* _ENTRIES SUPPLIED_:
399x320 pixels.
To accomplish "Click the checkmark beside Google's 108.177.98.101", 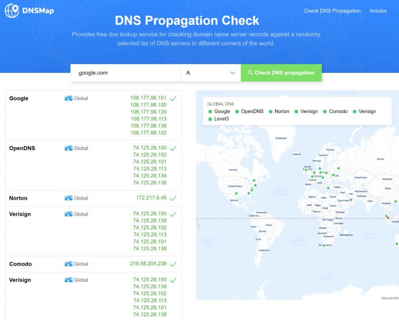I will pos(173,98).
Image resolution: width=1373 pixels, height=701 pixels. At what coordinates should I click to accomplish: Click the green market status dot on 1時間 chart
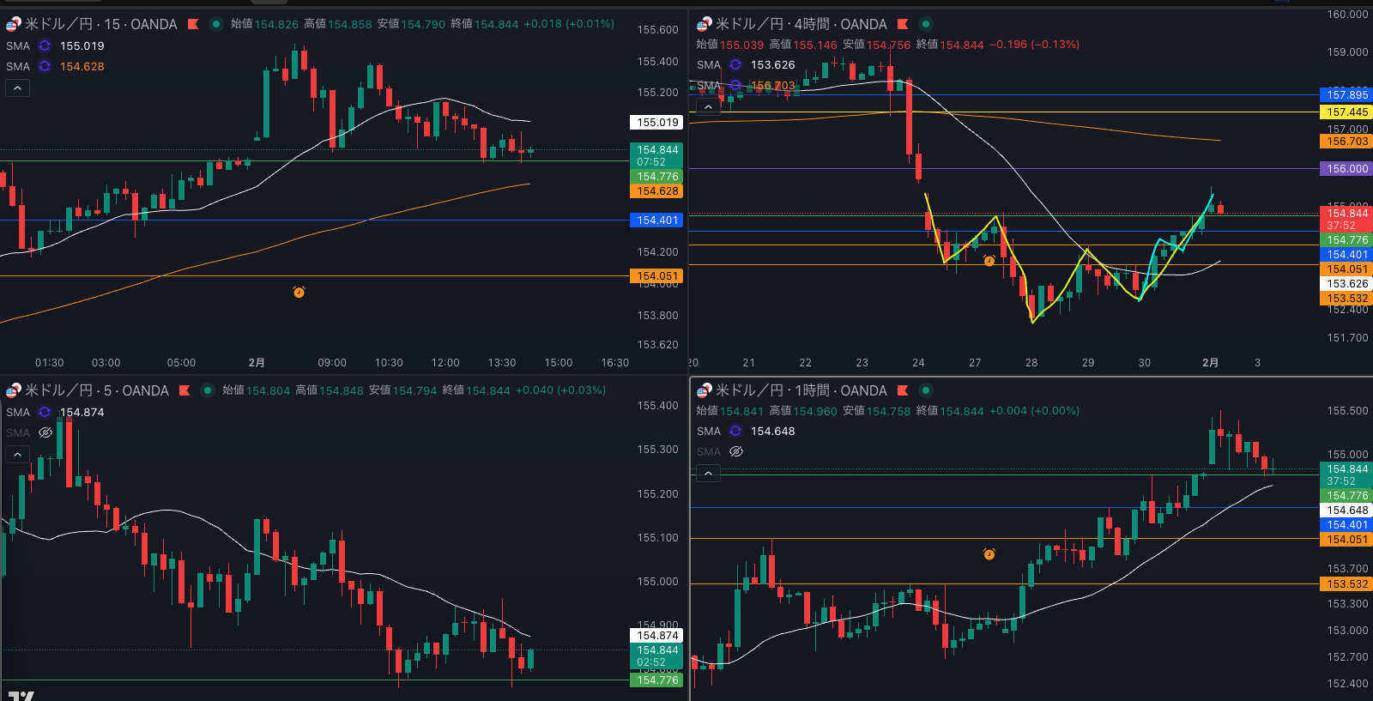(x=925, y=390)
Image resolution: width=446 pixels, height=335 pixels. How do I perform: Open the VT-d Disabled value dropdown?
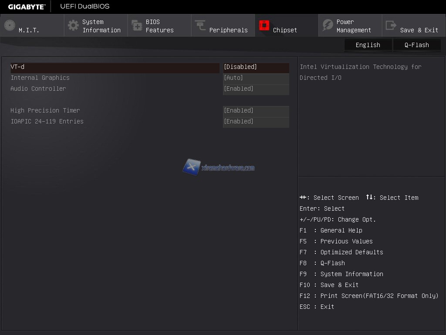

* _PROBLEM STATEMENT_:
Starting with the line that contains "Image resolution: width=1373", reproduce every line down to the end of the listing above, both endpoints included. Pictures stay out.

* _PROBLEM SOLUTION_:
Image resolution: width=1373 pixels, height=701 pixels. At what coordinates should I click to accomplish: Click the green market status dot on 1時間 chart
(x=925, y=390)
Image resolution: width=446 pixels, height=335 pixels. How do I perform: Open the VT-d Disabled value dropdown?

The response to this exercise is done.